In terms of ongoing programmatic responses, we are investing heavily in time and energy in some specific areas of activity; one of which is ‘SHAPE’.

Supporting Health and Personal Empowerment (SHAPE)

In 2012, our outreach capacity and ability to intensively engage with our clients was boosted with the successful implementation of the SHAPE Outreach Program.

The SHAPE team work within a model that embraces substantive equality and flexibility, allowing ongoing review and adjustment that supports better health, well-being and outcomes for our client group.

Our team focuses on building relationships with our Aboriginal and Torres Strait Islander clients at their own pace, in an environment which is safe, supportive, culturally appropriate and with an approach that develops trust and self-directed engagement.

Feedback from clinicians indicates that SHAPE has assisted significantly in supporting clients to remain linked with health services, achieve adherence with HIV medication, and receive additional referral to appropriate health and wellbeing services.

The SHAPE team works beside clients to ensure all presenting issues can be considered as part of a comprehensive support plan, including secure and affordable housing, financial security, inter-agency advocacy, family support and addressing social isolation.

Although SHAPE is Perth-based, it works together with our other support worker teams with clients from the far corners of our jurisdiction, who are frequently obliged to come to Perth as the only possible site of effective specialist medical attention.

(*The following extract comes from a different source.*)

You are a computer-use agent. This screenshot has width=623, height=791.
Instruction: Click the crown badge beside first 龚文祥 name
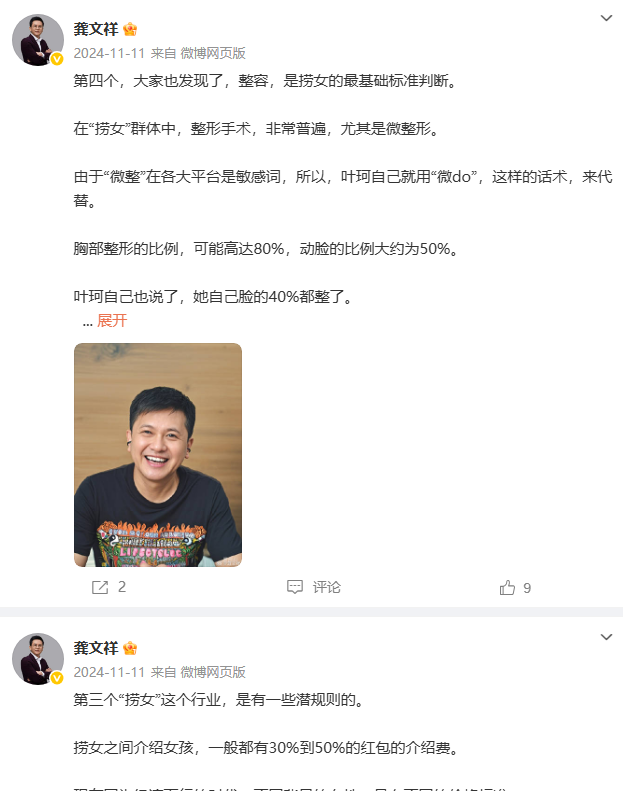tap(130, 29)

World AIDS Awareness Week in the Kimberley

During December 2014, our Positive Peer Educator (Liz Walker), was invited by Kimberley Aboriginal Medical Services Ltd (KAMS) to provide HIV education and a personal perspective to communities in Broome, Kununurra and Wyndham.

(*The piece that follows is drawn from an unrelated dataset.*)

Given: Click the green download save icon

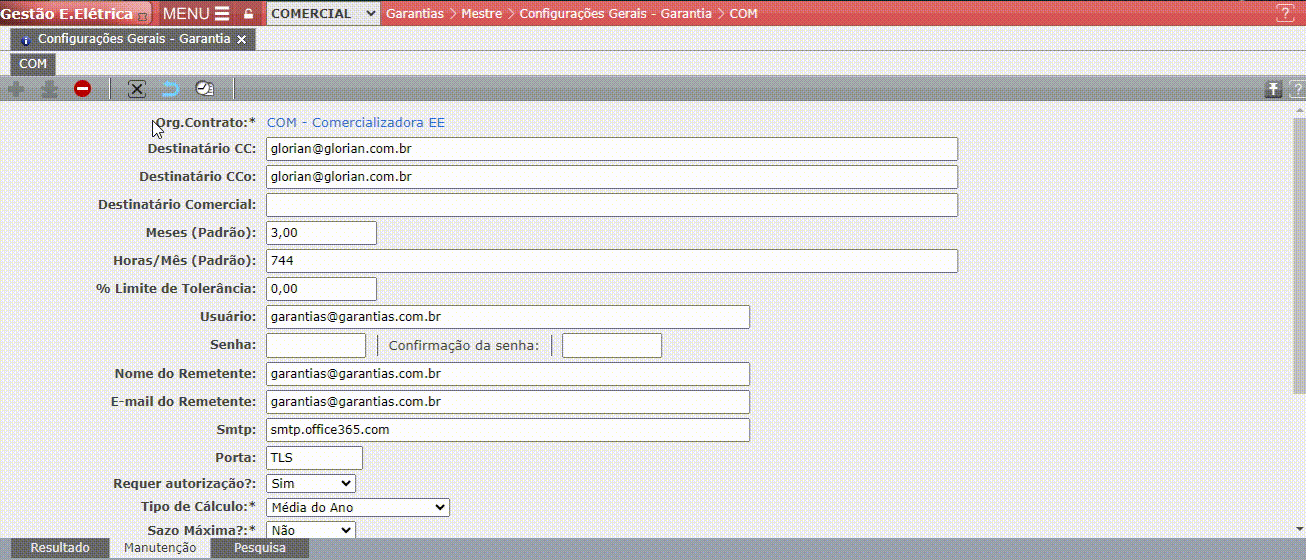Looking at the screenshot, I should 49,89.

Liz Walker and Dennis Beros engaging with
community health workers and community
leaders in the Kimberley region,
Western Australia, November 2014.

Liz was accompanied by our Aboriginal and Torres Strait Islander Health Promotion Officer (Dennis Beros). Presentations were provided to Broome Senior High School, Kununurra District High School, Save the Children girls group, Broome, Kununurra and Wyndham Hospitals, KAMS, Yawuru Community Group and Wyndham work camp.

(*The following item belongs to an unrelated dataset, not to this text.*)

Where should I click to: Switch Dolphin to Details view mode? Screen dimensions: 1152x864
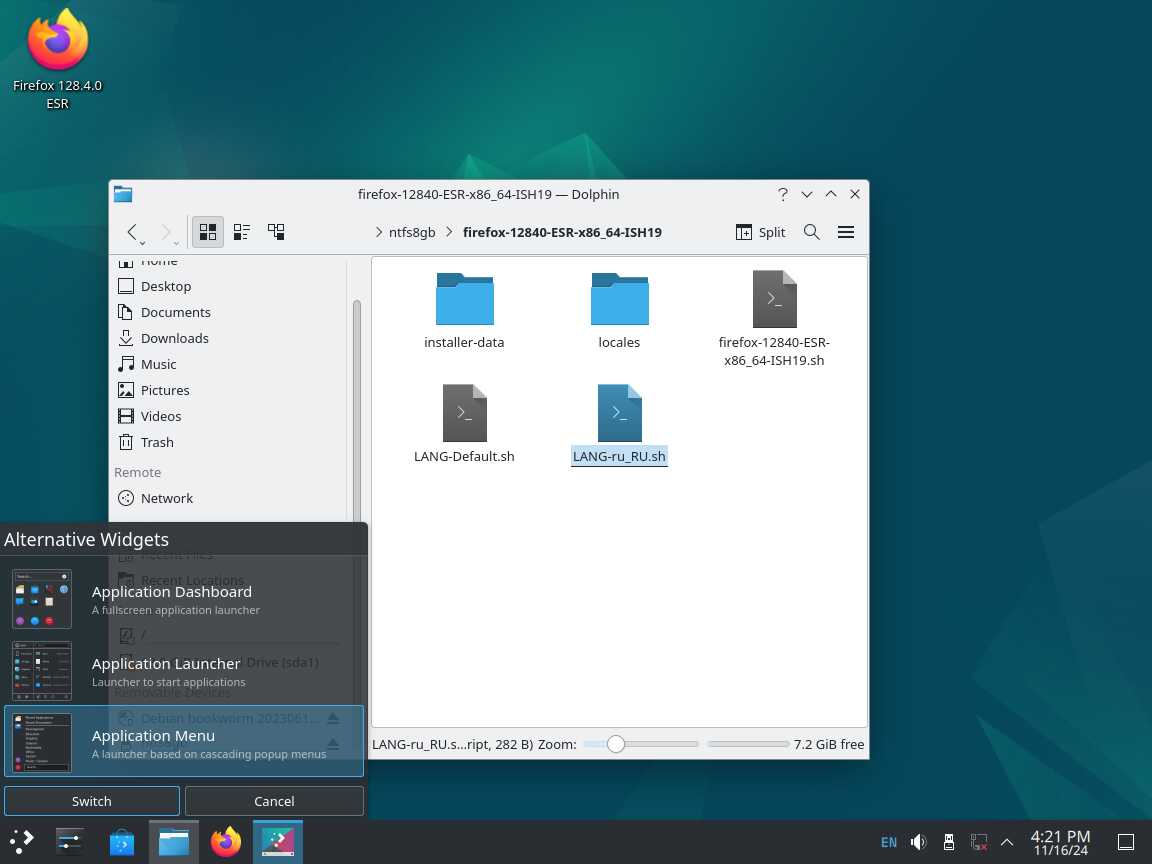pyautogui.click(x=276, y=232)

During the five-day tour over 200 youth, 80 medical and allied health professionals, and 35 community members were engaged, and we conducted five radio interviews, one online article, tweets and Facebook updates.

All presentations were met with great enthusiasm, suggesting that there is genuine thirst for face-to face support to supplement that provided electronically and by telephone.

Conversations amongst participants identified barriers for clinicians in offering testing, pre- and post-test discussions, issues around contact tracing in the region, and practical measures that will support people living with HIV in rural and remote communities.

It was also possible to begin to understand the communities’ readiness to address issues around sexual health.


Whilst our initiatives have demonstrated at times outstanding outcomes – and certainly great promise – there remains a concern about their level of sustainability given their dependence on patchy and insecure funding.

As an organisation built by and living on the principles of the Ottawa Charter for Health Promotion, we recognise that lasting change comes only when capacity within communities is developed and individuals within those communities have a sufficient level of empowerment to enable them to respond directly and safely to their own health needs; better still, to be enabled to insist on the kinds of services that are most relevant and helpful.

Far too absent in the planning and implementation of programs across our state are the voices, thoughts, ideas and insights of Aboriginal and Torres Strait Islander people. Until we find a way to listen more closely, learn more carefully, and work more sensitively, we will not deliver equitable access to services most needed. Our reconciliation journey keeps telling us this.


Lisa Tomney is the Manager, Clinical Services at the WA AIDS Council.

Andrew Burry is the Chief Executive Officer of the WA AIDS Council.